Data supplied:
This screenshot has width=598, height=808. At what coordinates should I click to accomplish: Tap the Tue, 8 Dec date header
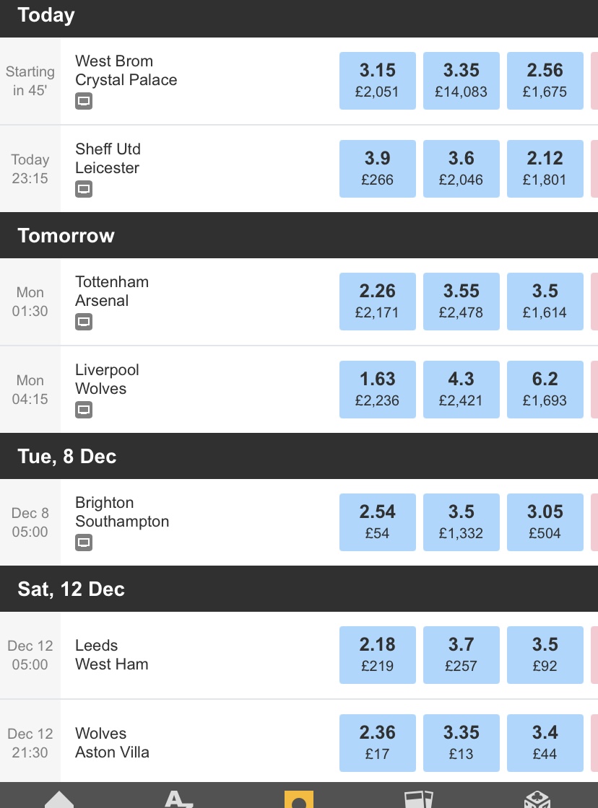click(x=67, y=457)
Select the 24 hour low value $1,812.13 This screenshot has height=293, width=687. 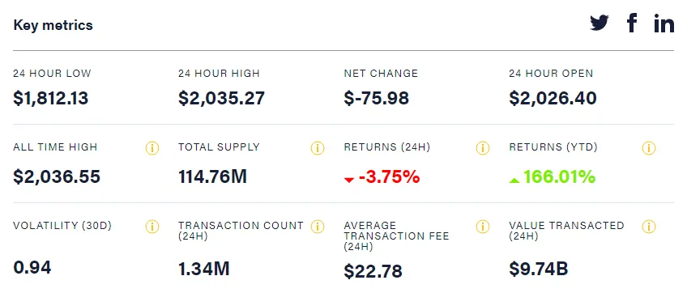pos(51,98)
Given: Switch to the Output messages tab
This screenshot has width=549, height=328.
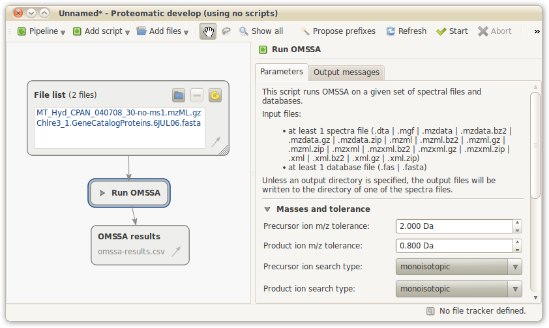Looking at the screenshot, I should [x=346, y=72].
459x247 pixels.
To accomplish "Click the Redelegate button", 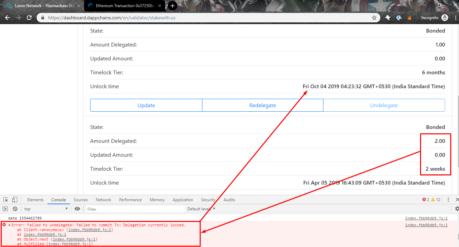I will coord(262,105).
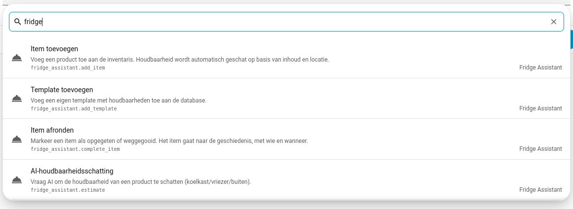Click the icon beside AI-houdbaarheidsschatting
The width and height of the screenshot is (573, 209).
(16, 180)
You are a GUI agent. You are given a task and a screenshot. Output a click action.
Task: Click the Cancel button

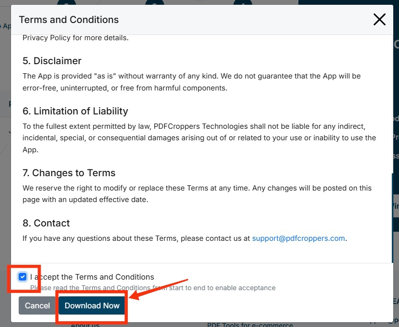coord(37,305)
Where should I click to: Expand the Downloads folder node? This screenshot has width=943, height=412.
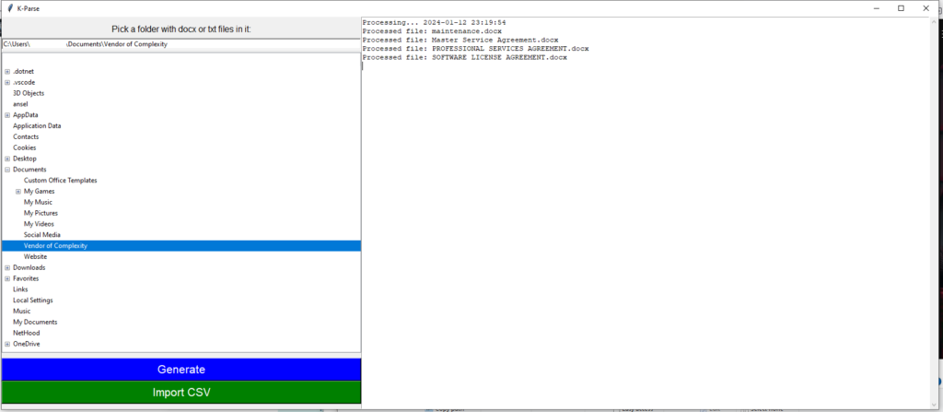[x=7, y=267]
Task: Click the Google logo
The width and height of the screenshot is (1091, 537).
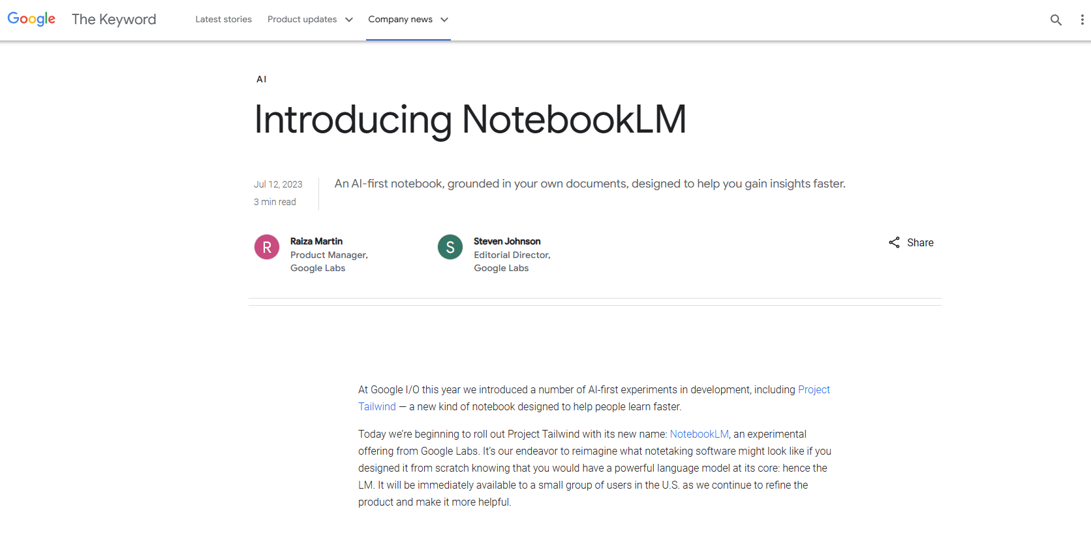Action: pyautogui.click(x=31, y=19)
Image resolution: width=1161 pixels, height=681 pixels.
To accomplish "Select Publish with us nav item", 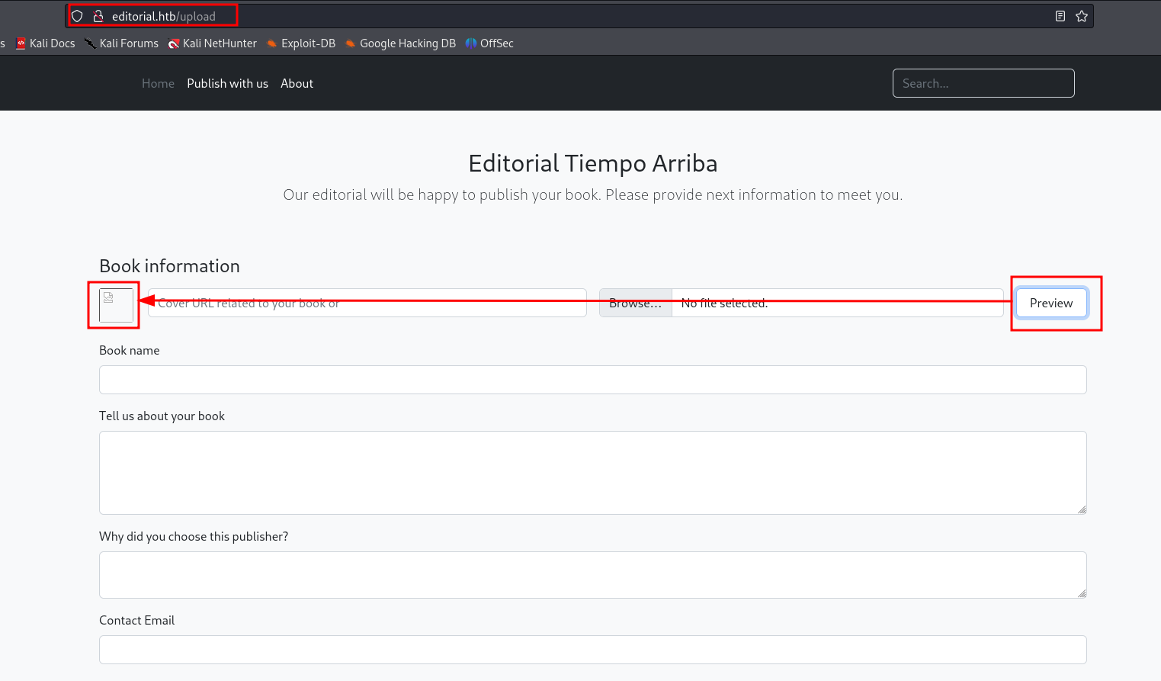I will pos(227,84).
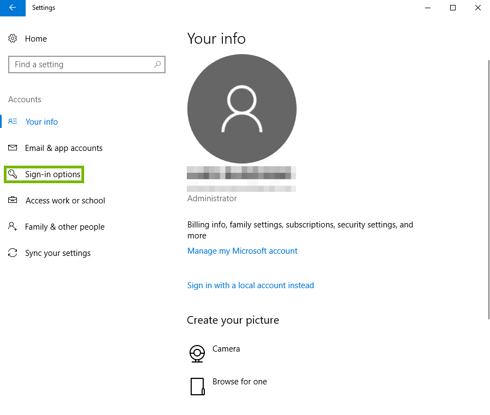Click Sign in with a local account instead
Screen dimensions: 490x415
click(250, 285)
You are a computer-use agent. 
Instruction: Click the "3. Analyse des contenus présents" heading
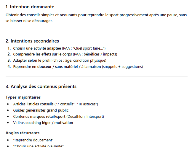(41, 86)
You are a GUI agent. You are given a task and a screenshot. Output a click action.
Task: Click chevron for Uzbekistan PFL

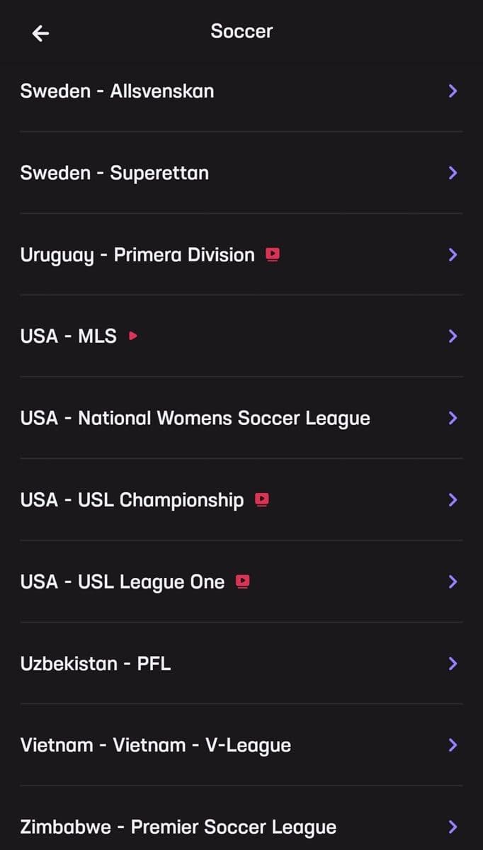(453, 664)
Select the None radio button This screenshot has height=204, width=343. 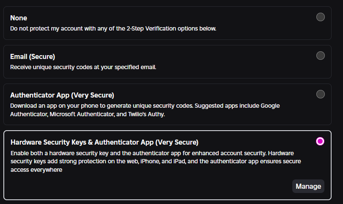click(x=321, y=17)
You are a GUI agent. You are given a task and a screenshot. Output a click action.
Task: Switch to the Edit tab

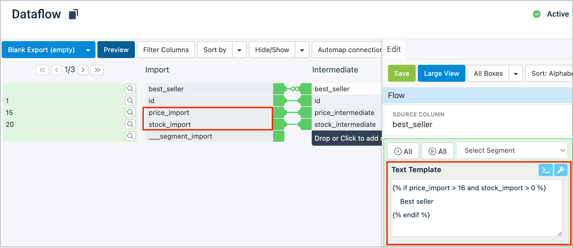[394, 49]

Work instructions: Copy every line of the data where "pixels" is found.

Response:
459x247 pixels.
Image resolution: width=1161 pixels, height=681 pixels.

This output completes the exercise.